Deployment rules and guidelines
When you deploy all or part of an integration solution to an integration server, you must adhere to a number of rules.
Check the following list for any rules or
guidelines for deploying all or part of your integration solution:
- If you are deploying an application that depends on a shared library, you must deploy the shared library with the application or before you deploy the application.
- If you deploy a message flow that is contained in an application or static library, the whole application or library is deployed; you cannot deploy a message flow on its own if the message flow belongs to an application or static library. You cannot store a message flow in a shared library.
- If you deploy a message flow that contains a subflow that is defined in a .subflow file, you must deploy the subflow to the same integration server. You must deploy the subflow with the message flow or before you deploy the message flow.
- If you redeploy a subflow that is defined in a .subflow file to an integration server, any message flows that use the subflow in that integration server are stopped and restarted. When the message flows restart, they use the updated subflow.

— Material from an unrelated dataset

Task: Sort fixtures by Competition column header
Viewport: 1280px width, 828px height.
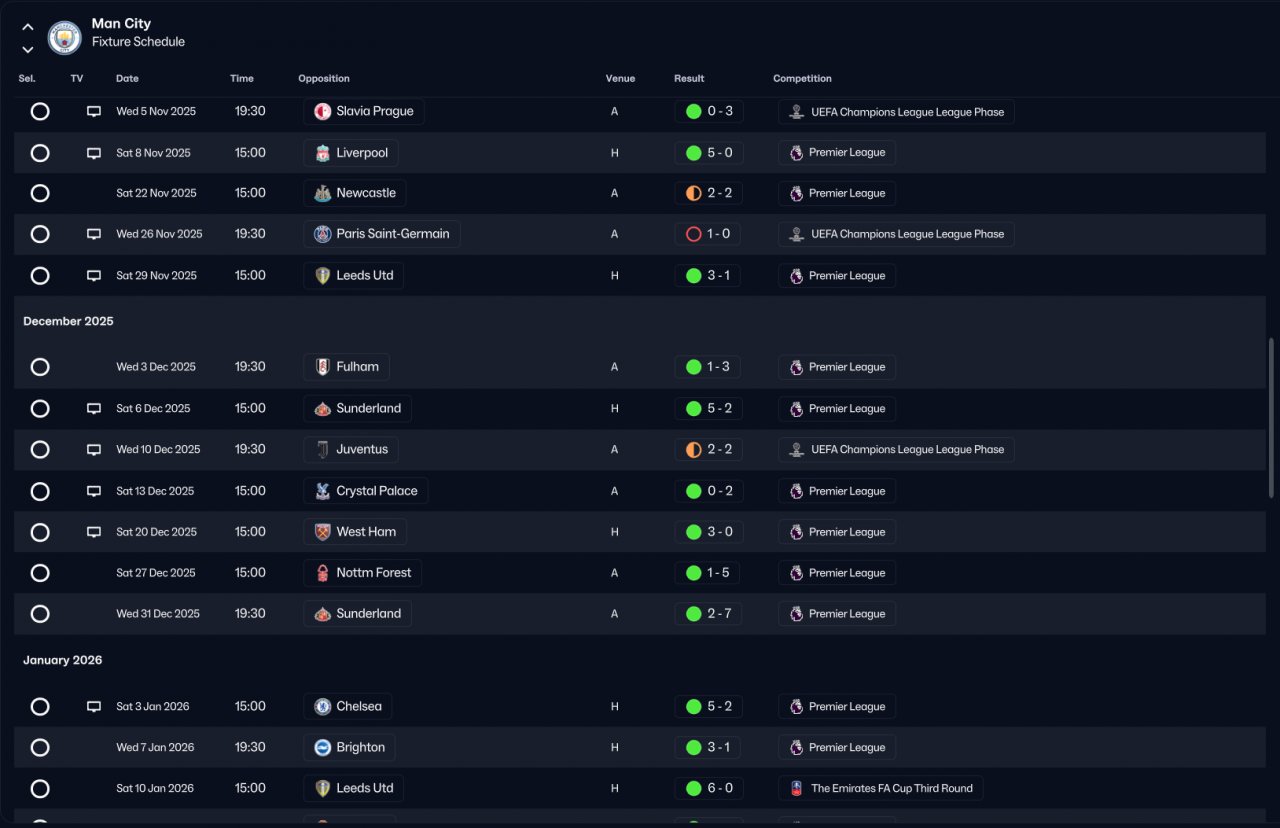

- If you deploy an application or library to an integration server where the application or library already exists, the existing application or library and its contents are removed, before the new application or library is deployed.

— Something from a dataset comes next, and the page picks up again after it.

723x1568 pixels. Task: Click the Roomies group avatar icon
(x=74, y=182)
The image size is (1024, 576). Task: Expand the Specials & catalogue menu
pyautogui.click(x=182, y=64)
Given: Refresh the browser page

- If you are deploying a message flow that uses one or more Mapping nodes, see Deploying message maps.
- If you are deploying a message flow that uses WebSphere® Adapters, see WebSphere Adapters resources.

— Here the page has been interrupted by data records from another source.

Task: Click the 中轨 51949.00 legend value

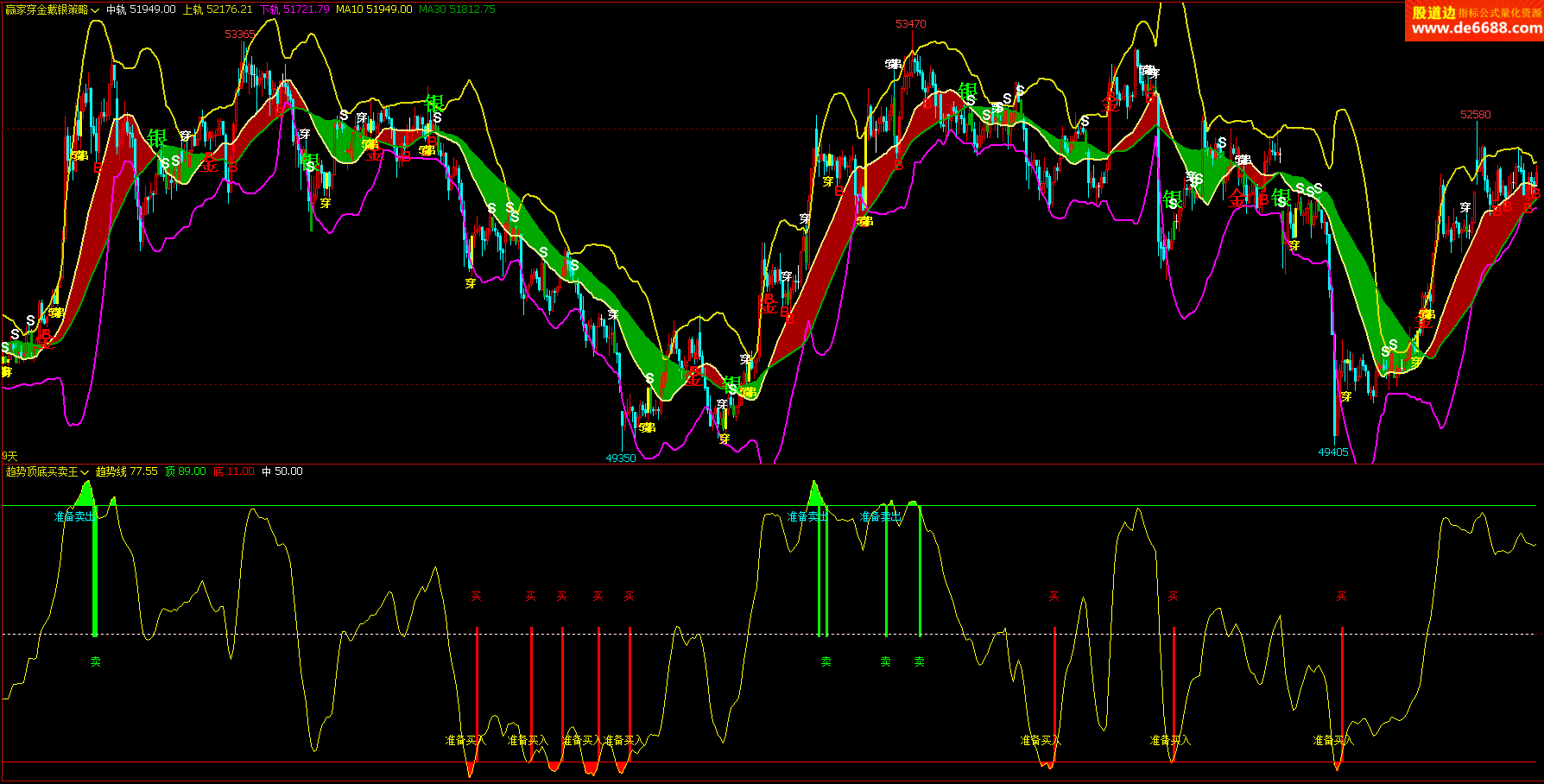Action: click(141, 9)
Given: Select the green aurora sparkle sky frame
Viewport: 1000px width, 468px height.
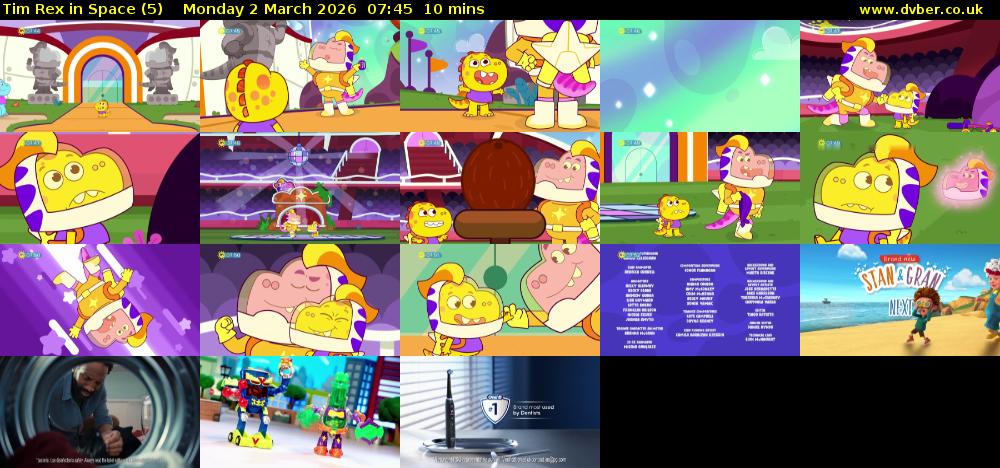Looking at the screenshot, I should [700, 76].
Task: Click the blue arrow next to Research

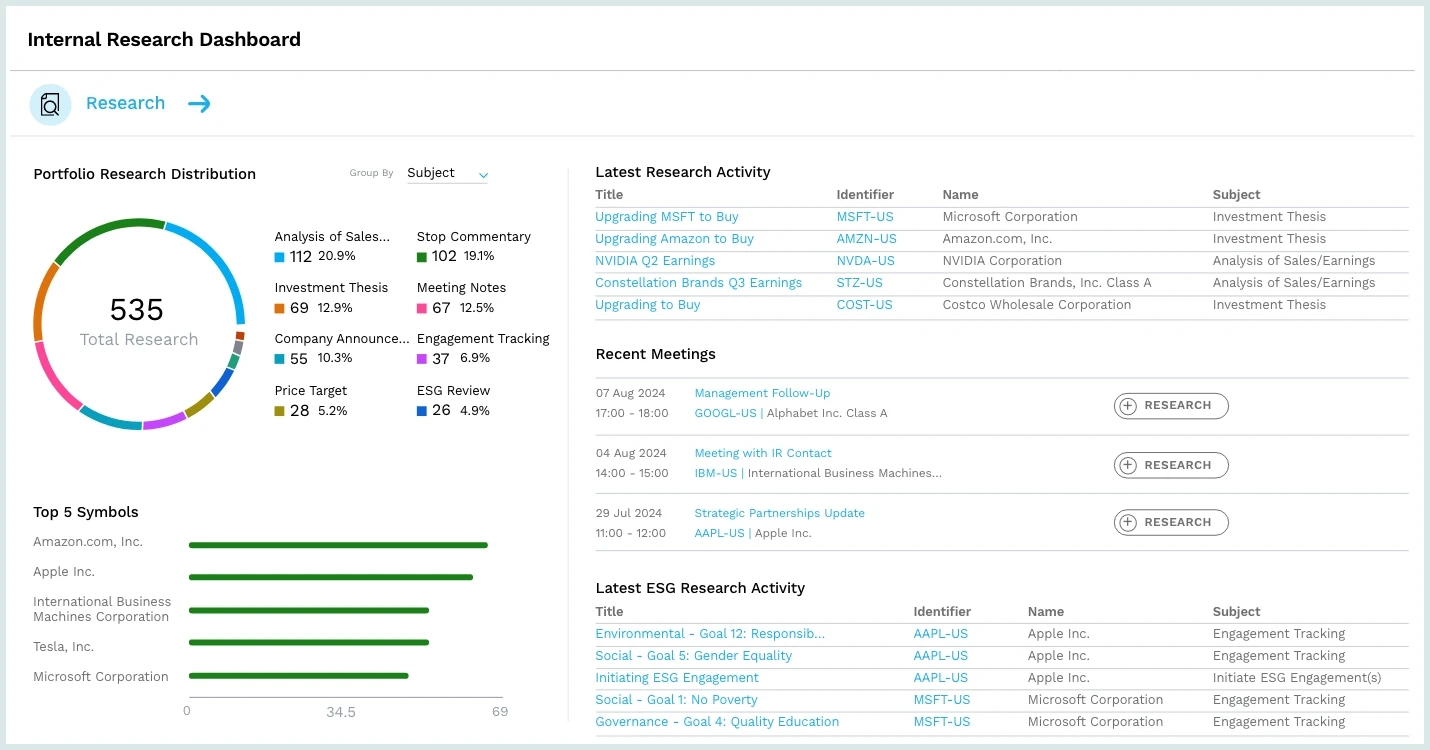Action: pyautogui.click(x=199, y=103)
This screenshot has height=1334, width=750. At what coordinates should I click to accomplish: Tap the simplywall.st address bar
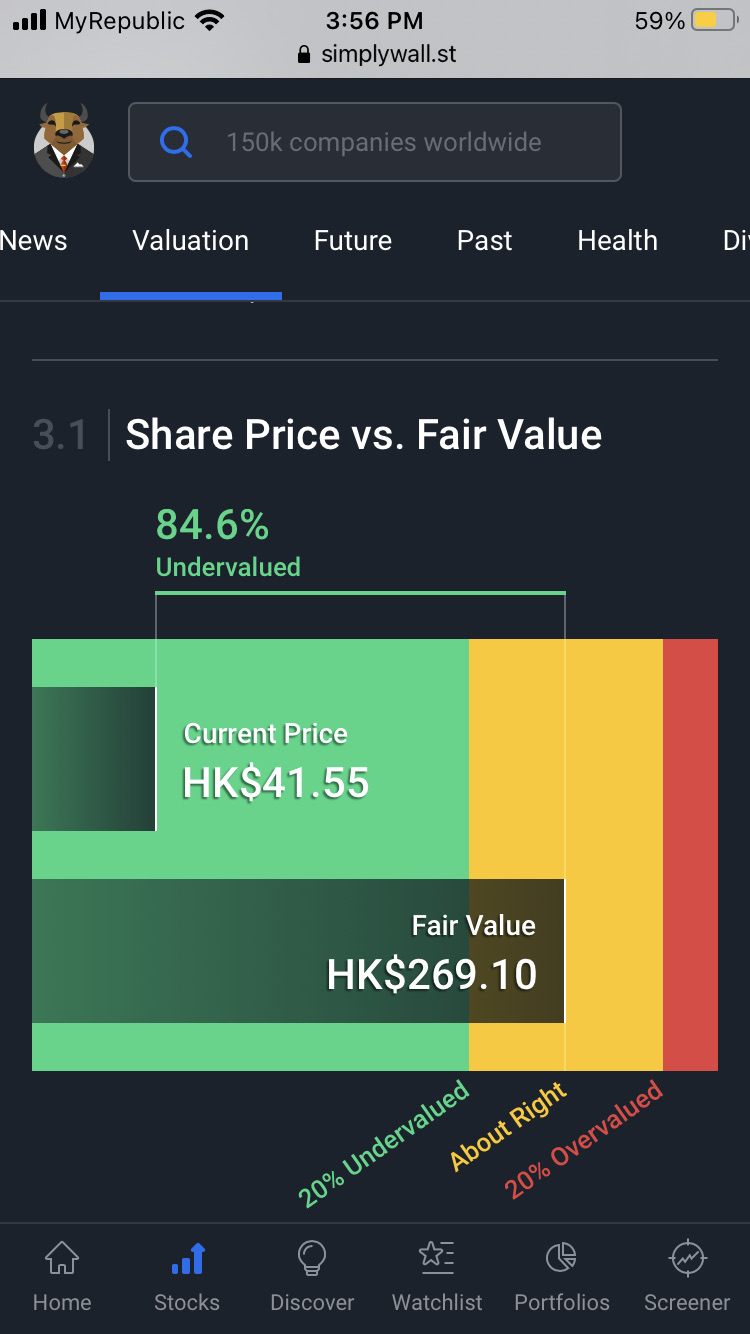(x=376, y=54)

- If your message flows include user-defined nodes, you must also distribute the compiled C or Java™ code for each node to every integration node that uses those message flows. For more information, see Developing user-defined extensions.
- If your message flows call .NET code from a .NETCompute node or from ESQL, you must distribute the assemblies to every integration node that uses these message flows. For more information, see Deploying .NET assemblies.
- If your BAR file
contains a mixture of resources that are compiled and resources that
are not compiled, you might see unexpected results. For example, if
you select the Compile and in-line resources option
to create a BAR file that contains
an ESQL file and a message flow, the ESQL is embedded in the compiled
message flow (.cmf) file. If you then update
the ESQL and add it to the BAR file
with the Compile and in-line resources option
cleared, the ESQL file is added as an individual resource, but the .cmf file
uses the original ESQL because the original ESQL remains embedded
in the .cmf file. To avoid confusion, select
one of the following deployment options:
- Deploy all the resources (for example .msgflow, .subflow, and .esql) as source code.
- Deploy all the resources in the compiled form. This deployment method requires that all the subflows are implemented in .msgflow files. As a result, all the flow, subflow, and ESQL code is in-lined into the parent CMF file. This method does not allow the same flexibility as the source code deployment, but it does provide an unambiguous runtime behavior.